What Is Interpolation?
Interpolation is the art of filling in the blanks between what you know. In reservoir modeling, you measure porosity in three wells and need to know what it is across the entire 50-square-kilometer field. In seismic processing, you recorded traces every 25 meters and need them every 12.5 meters for the migration to work properly. In production forecasting, you measured pressure buildup at the beginning and end of a test and need to know the pressure at every intermediate time for derivative analysis. The interpolation algorithm provides the estimated values at unsampled points, using the mathematical structure of the known data to infer what is most likely in between. The critical insight is that interpolation is an estimate, not a measurement, and the quality of that estimate depends entirely on how much the property varies between data points compared to the data density. No algorithm, however sophisticated, can reliably interpolate a highly variable property from sparse data. The algorithm can only make the best of the information available, and it cannot know what it doesn't know.
Synonyms and Related Terminology
Interpolation methods in reservoir modeling are often named specifically: kriging, IDW (inverse distance weighting), natural neighbor, spline interpolation, or moving average. Related terms include kriging (the geostatistical interpolation method that uses the variogram to optimally weight nearby data points, widely used for spatial interpolation of reservoir properties in petroleum geological modeling), variogram (the spatial correlation function that quantifies how the variance of a property changes with separation distance, the fundamental input to kriging and other geostatistical interpolation methods), extrapolation (the estimation of values beyond the range of the known data, which has much higher uncertainty than interpolation within the data range), geostatistics (the application of statistical methods to spatially distributed geological data, of which interpolation and simulation are the primary tools for reservoir property distribution), and regularization (the seismic processing step of interpolating missing or irregularly sampled traces to create a regular acquisition grid for migration, also called trace interpolation or data reconstruction).

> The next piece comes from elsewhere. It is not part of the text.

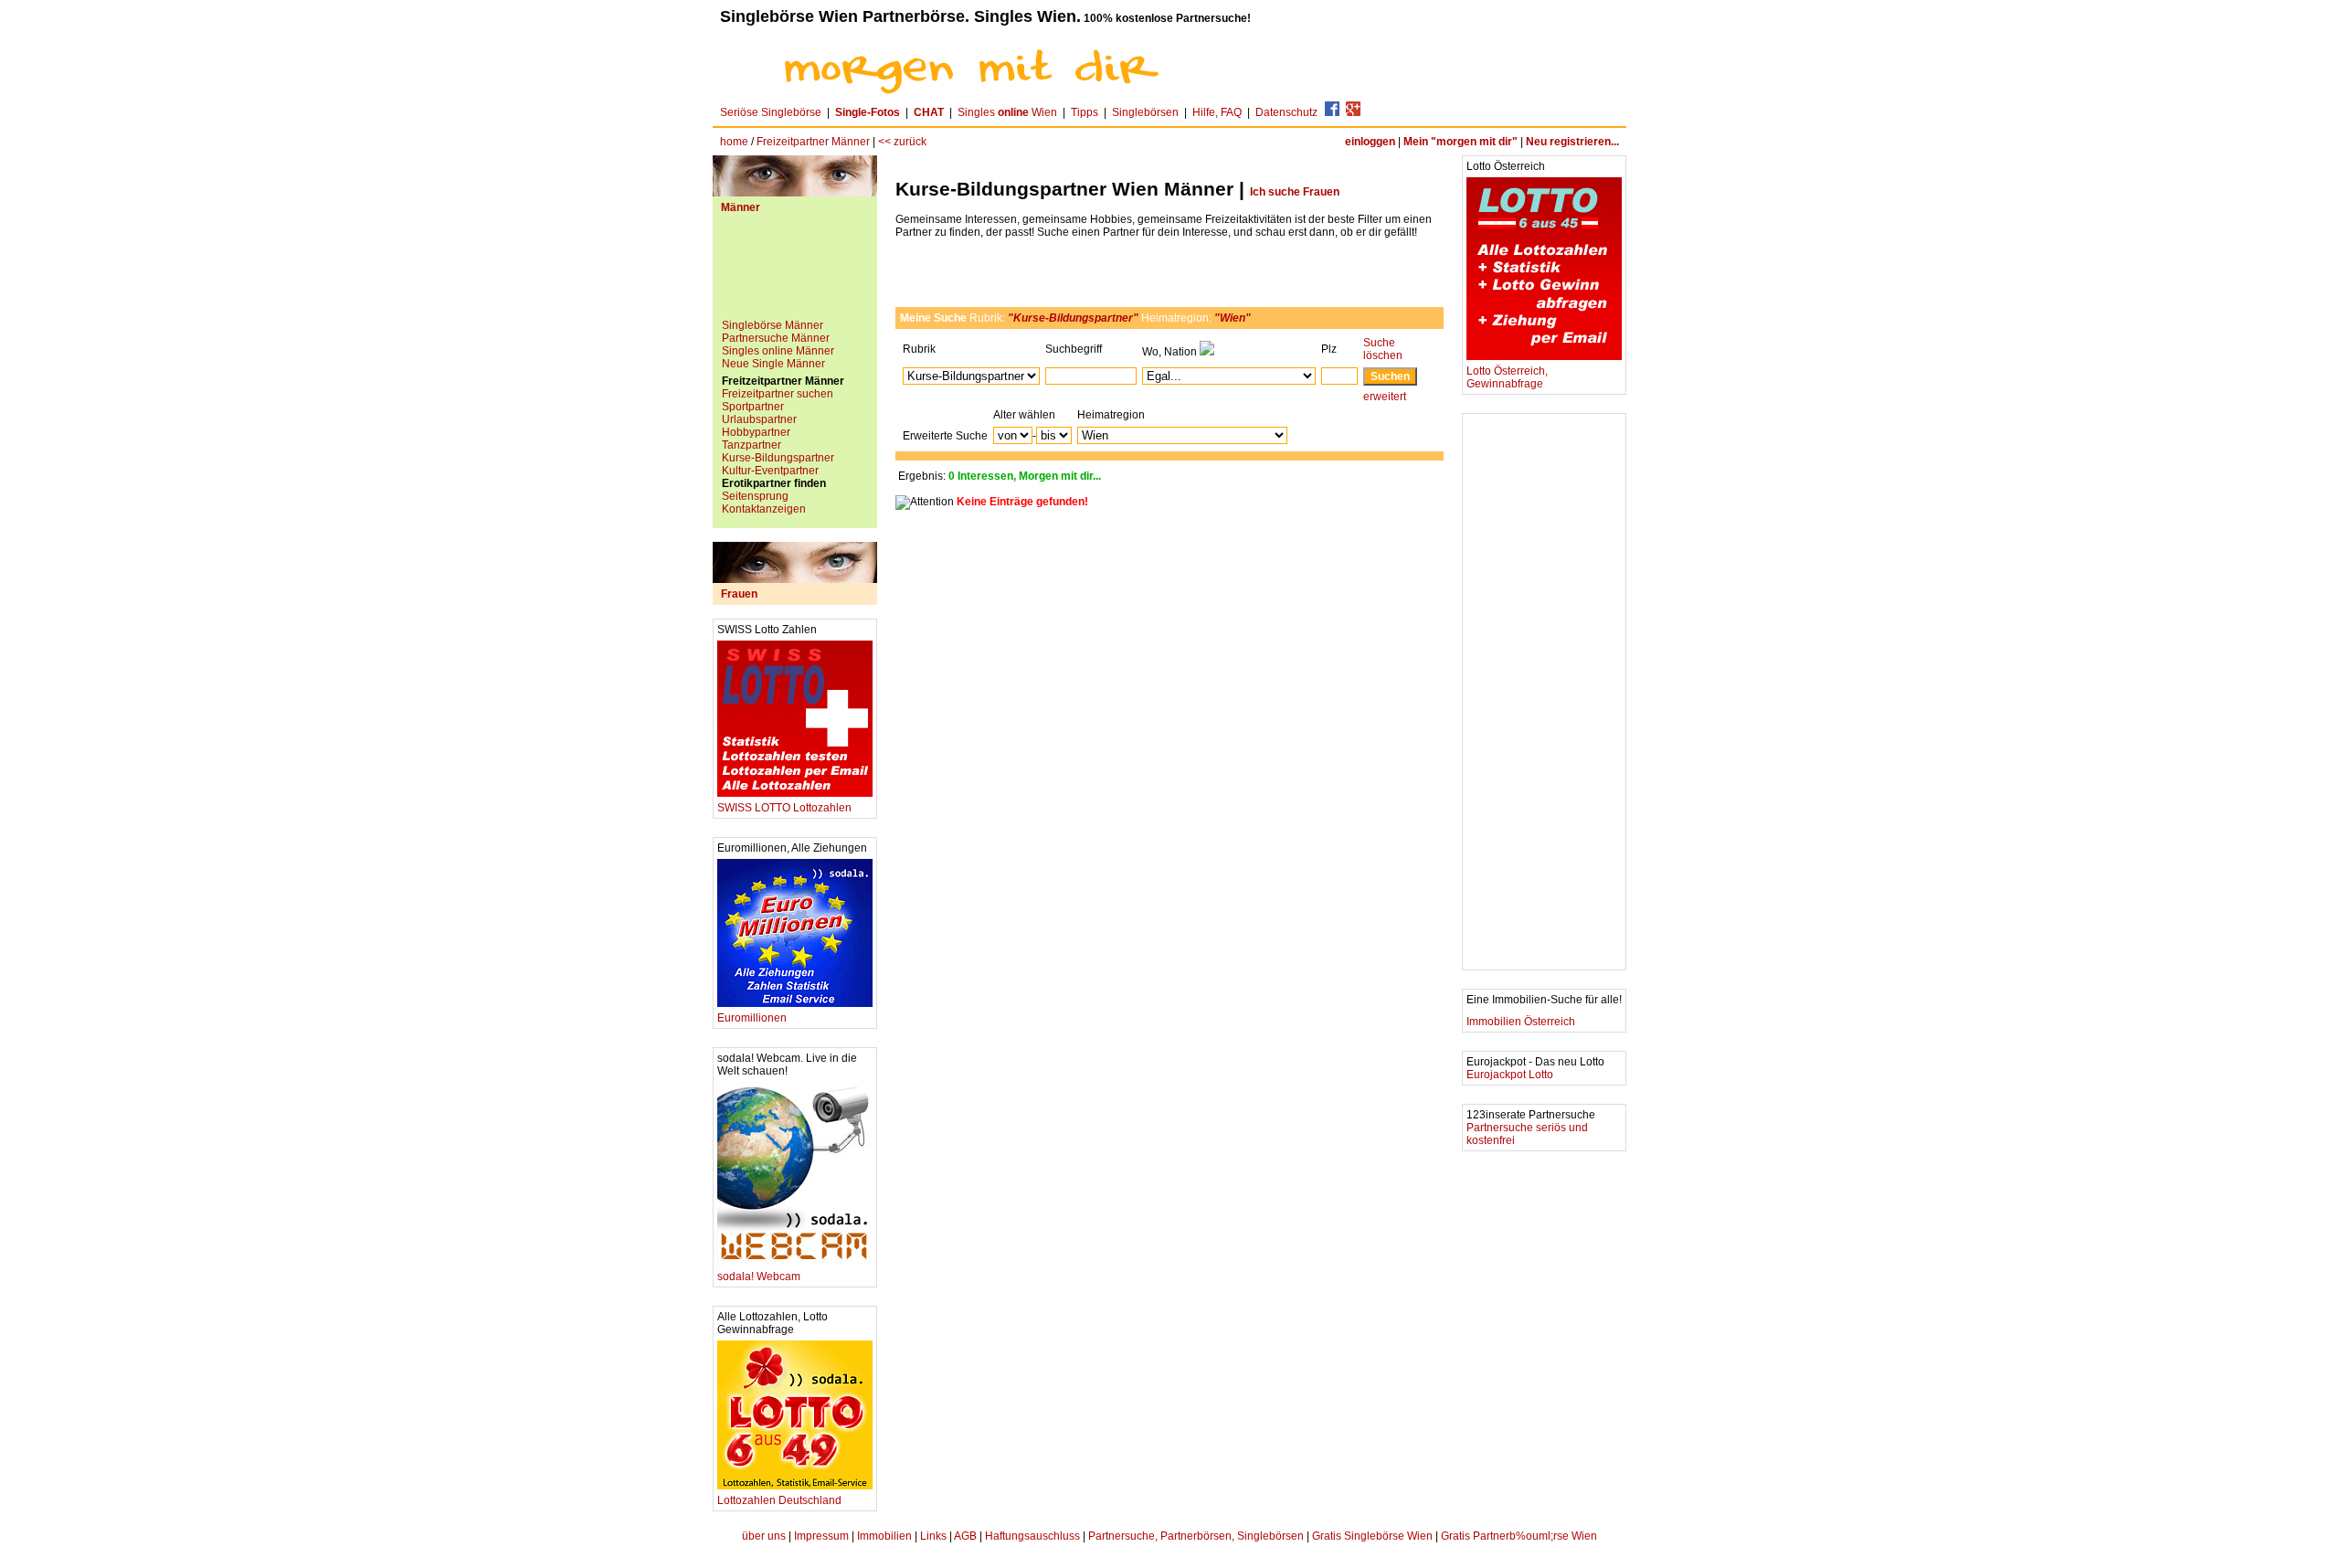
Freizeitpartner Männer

Why the Distance Between Your Data Points Is the Constraint That Mathematics Cannot Overcome
Every interpolation algorithm, from the simplest linear method to the most sophisticated geostatistical simulation, faces the same fundamental constraint: the quality of the interpolation cannot exceed what the data supports. If the property you are interpolating varies over distances shorter than your data spacing, the interpolation will systematically miss those variations regardless of the algorithm's theoretical elegance. In petroleum reservoir modeling, this translates to a straightforward but uncomfortable truth: a geological model built from wells spaced 2 kilometers apart cannot reliably represent heterogeneity at the scale of 100-meter channels, regardless of how sophisticated the geostatistical algorithm is. The model will look detailed and quantitative, but the details between wells are informed guesses constrained by statistical assumptions, not measurements. Understanding this limitation — and communicating it honestly in reserve estimates and development plans — is the professional responsibility of every petroleum engineer and geoscientist who uses interpolated data as the basis for business decisions.